ELK is an acronym used for a collection of three projects - Elasticsearch, Logstash, and Kibana:
- Elasticsearch is a full-text search and analytics engine.
- Logstash is a log aggregator. It collects data from multiple sources, converts it, and sends it to different destinations, e.g. Elasticsearch.
- Kibana provides a user interface. It enables users to visualize data and analyze them via graphs and charts.
ELK is not a single tool as you can see. It is a log management platform that enables you to collect massive data volumes from anywhere across your infrastructure, and then, to search, analyze, and visualize this data in real-time mode.
Here, we have talked about ELK as a logging platform. However, its application cases are much wider than just logging. It can be used for monitoring, web analytics, troubleshooting, security analysis, and some more cases.
DataDog is a monitoring, security, and analytics platform, or we also can call it an observability service. If we believe that ELK is not needed, and we are fine with DataDog only, we use DataDog.
What if something goes wrong or some words about alerting tools
While metrics and logs are important, we cannot be checking them constantly. In the end, we want to concentrate on our work. On the other hand, it is important to learn immediately when something goes wrong.
It is the reason why we use alerting tools. If something goes wrong, we are alerted immediately. So, we can react immediately and prevent the accumulation of errors and bugs. While we use a lot of alerting tools, and they change from project to project, we have a set of favorites.
We love using Sentry to detect various, sometimes unique errors in user behaviour. This tool allows us not only to detect errors immediately but provides enough information about the error to fix it asap. In most cases, Sentry gives us enough data to fix errors within a couple of minutes. More complex issues might take up to some hours. And in very rare cases, we might need more time.
Uptimerbot is a free tool used to monitor the production/staging environment.

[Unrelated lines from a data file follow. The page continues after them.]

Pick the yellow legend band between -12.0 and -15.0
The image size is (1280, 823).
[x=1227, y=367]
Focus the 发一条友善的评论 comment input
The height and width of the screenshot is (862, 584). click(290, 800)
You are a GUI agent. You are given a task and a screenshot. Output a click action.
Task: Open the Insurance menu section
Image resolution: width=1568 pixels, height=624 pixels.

It sends us real-time alerts when the production/staging is down, and thus, enables us to fix it within the shortest time.
We can set up Uptimerbot to get alerts via email, SMS, Slack.
GitLab events integration
Gitlab Events Integration monitors for CI/CD job failures and performance issues and about the deployment status. We receive alerts in our Slack channel which allows us to take action immediately.
Prometheus is not just a tool. It is a monitoring system that records real-time metrics in a time series database. We set up Prometheus to send alerts when a specific condition is maintained during a preset period. The alerts are sent to Alertmanager.
We use Grafana to visualize the metrics provided by Prometheus. While the latter sends metrics in the form of numbers, Grafana turns these metrics into graphs and models. These visuals allow us to track the project progress, regression, and to build hypotheses.
We use this tool to receive alerts sent by client applications. When Alertmanager receives an alert from Prometheus, it chooses whether to silence it or to forward it to us. The Alertmanager debugs and groups alerts, and sends them to the correct receiver integration:
- An email
Considering the tool's convenience, it is not surprising that we use it in all projects.
No metrics tracking means no progress
What if the team doesn’t use any metrics, monitoring, alerting, and logging? Now, when you have read what all these tools do, you can imagine what can happen without them. You might not be aware that production and staging are down, the bugs will be accumulating, and in the end, you will end up frustrated, and your customer will get a product that doesn’t comply with any customer requirements. Fortunately, at Mad Devs, we have all the resources to supply our customers with a quality product that meets all their requirements over the years.